The move in the securities has come amid deepening supply cuts and rolling blackouts across the nation. The utility is removing as much as 6,000 megawatts of capacity from the nation’s grid until further notice following the failure of multiple generating units.

“These rolling blackouts and the headline risk around them are beginning to drive Eskom yields,” said Jones Gondo, a Johannesburg-based credit research analyst at Nedbank. “The blackouts are forcing them to use more diesel than budgeted for,” which could have implications for their liquidity.

Strategists at AllianceBernstein and Aquila Asset Management were among those that warned in February that euphoria over the debt plan was premature as the company’s problems were multi-pronged.

The 254 billion rand ($13.8 billion) state bailout for Eskom went some way in helping to address the company’s financial problems, but didn’t improve operations or alleviate electricity shortfalls that are crippling the economy.

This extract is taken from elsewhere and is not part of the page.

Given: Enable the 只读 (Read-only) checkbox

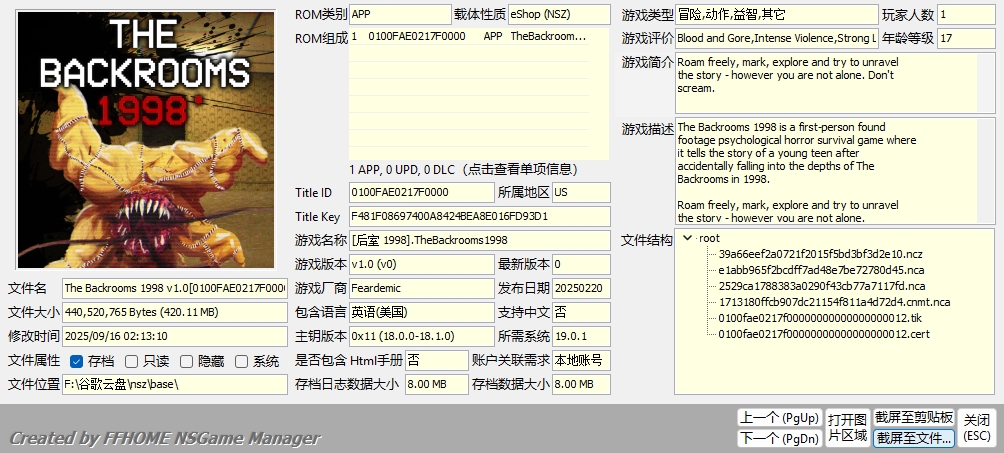Looking at the screenshot, I should pos(132,361).
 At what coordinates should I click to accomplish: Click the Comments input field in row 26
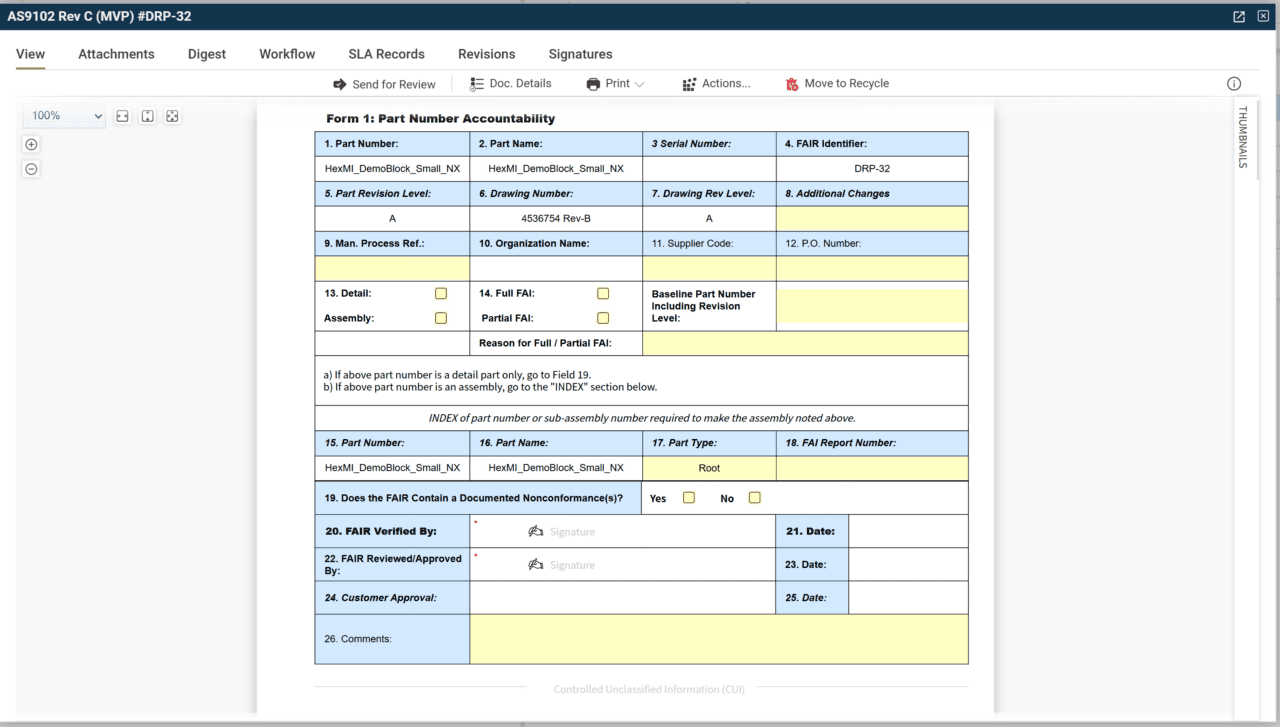[x=719, y=639]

“To tackle such a crisis you need political stability and a clear path of reforms,” said Manuel Mondia, a Zurich-based analyst at Aquila. “The former may be disrupted with the elections taking place in 2024 and so far we have not seen a sufficient pace in the latter.”

The electricity crisis is also weighing on South Africa’s local-currency assets.

“If the country cannot operate at full regime, the economy will continue to lose ground and debt sustainability will be jeopardized,” Mondia said.

Yields on the country’s 2048 bonds climbed to a three-year high on Tuesday — north of 12% — as rolling power outages deepened, inflicting yet more pain on an economy struggling to gain any momentum. The rand, too, has underperformed developing-nation peers, down almost 8% this year against the dollar versus a 2% gain for the MSCI EM Currency Index.